🤖 AI Summary
This paper studies the dynamic hiring problem: a decision-maker must sequentially hire workers over a finite horizon to satisfy an unknown demand revealed only at the end. As time progresses, demand forecasts become more accurate, yet worker availability declines—creating a fundamental trade-off between early hiring (risking over-hiring) and late hiring (risking under-hiring). The problem arises in gig-economy settings such as last-mile delivery. We propose a model-agnostic adversarial minimax online algorithm: it models forecasts via uncertainty intervals, formulates the robust optimal cost as a linear program, and designs an efficiently re-solvable online policy. The algorithm accommodates multi-stage demand, hiring reversal costs, and non-uniform prediction intervals. Numerical experiments demonstrate that it outperforms Bayesian heuristic methods in both cost and runtime efficiency, and remains competitive even when compared against computationally expensive optimal benchmarks.
📝 Abstract
We consider a natural dynamic staffing problem in which a decision-maker sequentially hires workers over a finite horizon to meet an unknown demand revealed at the end. Predictions about demand arrive over time and become increasingly accurate, while worker availability decreases. This creates a fundamental trade-off between hiring early to avoid understaffing (when workers are more available but forecasts are less reliable) and hiring late to avoid overstaffing (when forecasts are more accurate but availability is lower). This problem is motivated by last-mile delivery operations, where companies such as Amazon rely on gig-economy workers whose availability declines closer to the operating day.

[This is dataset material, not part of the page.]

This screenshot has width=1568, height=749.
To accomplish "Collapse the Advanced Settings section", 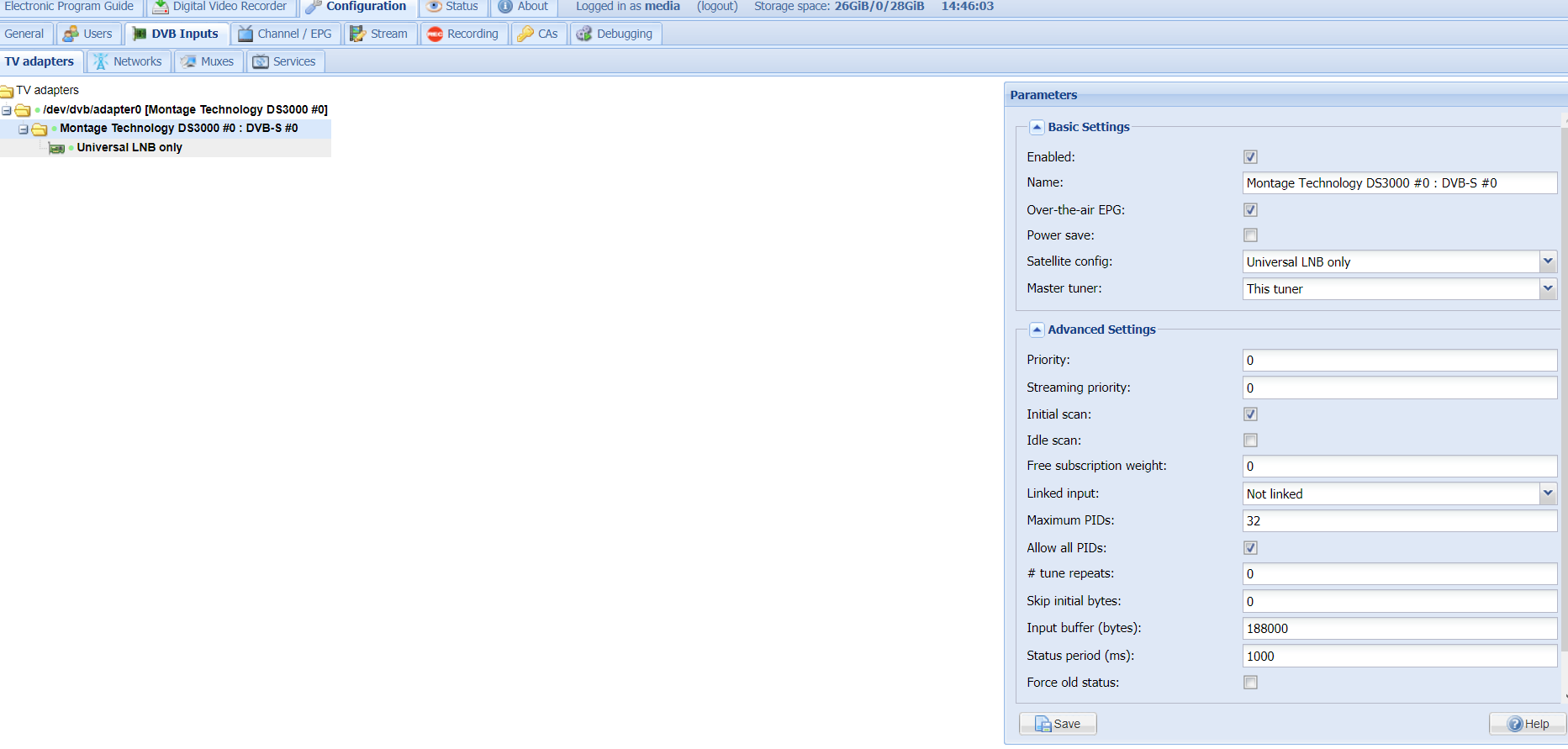I will point(1037,330).

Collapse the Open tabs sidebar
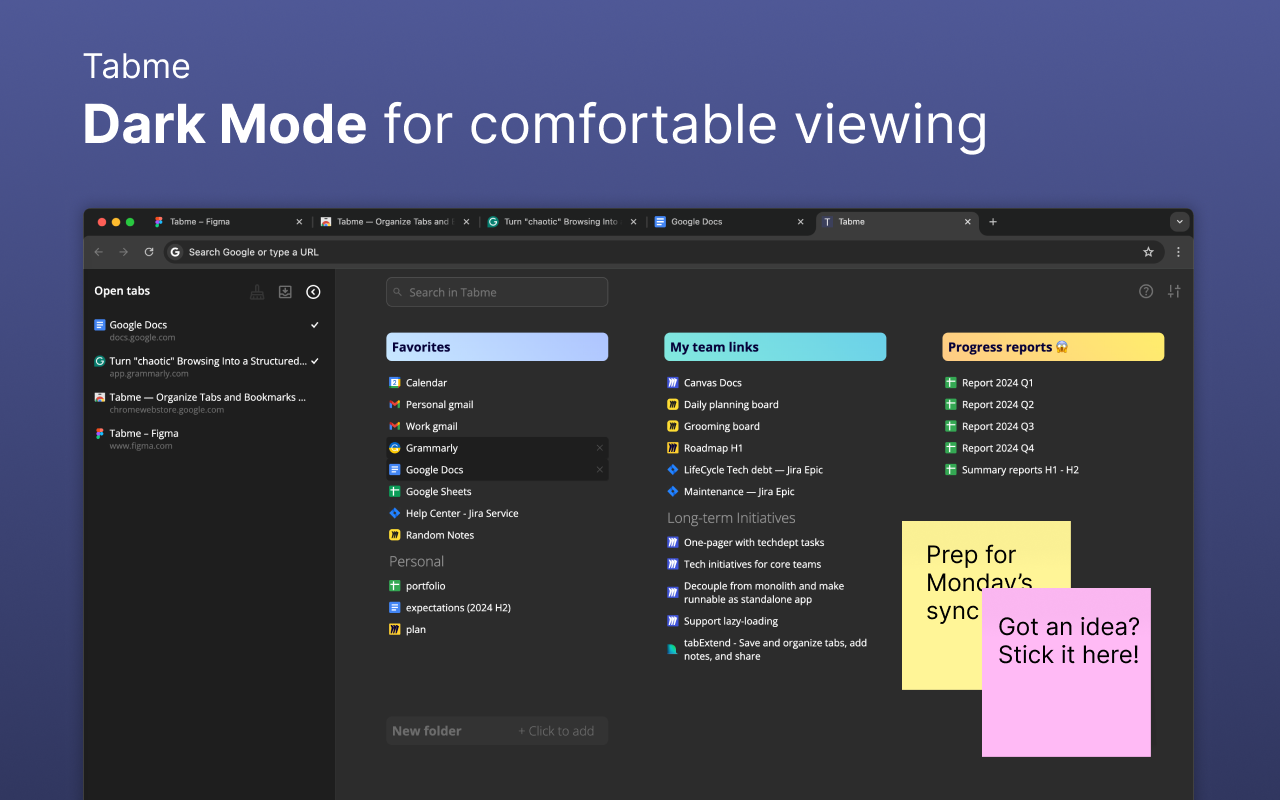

To address practical limitations of Bayesian models (in particular, to remain agnostic to the underlying forecasting method), we study this problem under adversarial predictions. In this model, sequential predictions are adversarially chosen uncertainty intervals that (approximately) contain the true demand. The objective is to minimize worst-case staffing imbalance cost. Our main result is a simple and computationally efficient online algorithm that is minimax optimal. We first characterize the minimax cost against a restricted adversary via a polynomial-size linear program, then show how to emulate this solution in the general case. While our base model focuses on a single demand, we extend the framework to multiple demands (with egalitarian/utilitarian objectives), to settings with costly reversals of hiring decisions, and to inconsistent prediction intervals. We also introduce a practical "re-solving" variant of our algorithm, which we prove is also minimax optimal. Finally we conduct numerical experiments showing that our algorithms outperform Bayesian heuristics in both cost and speed, and are competitive with (approximate or exact) Bayesian-optimal policies when those can be computed.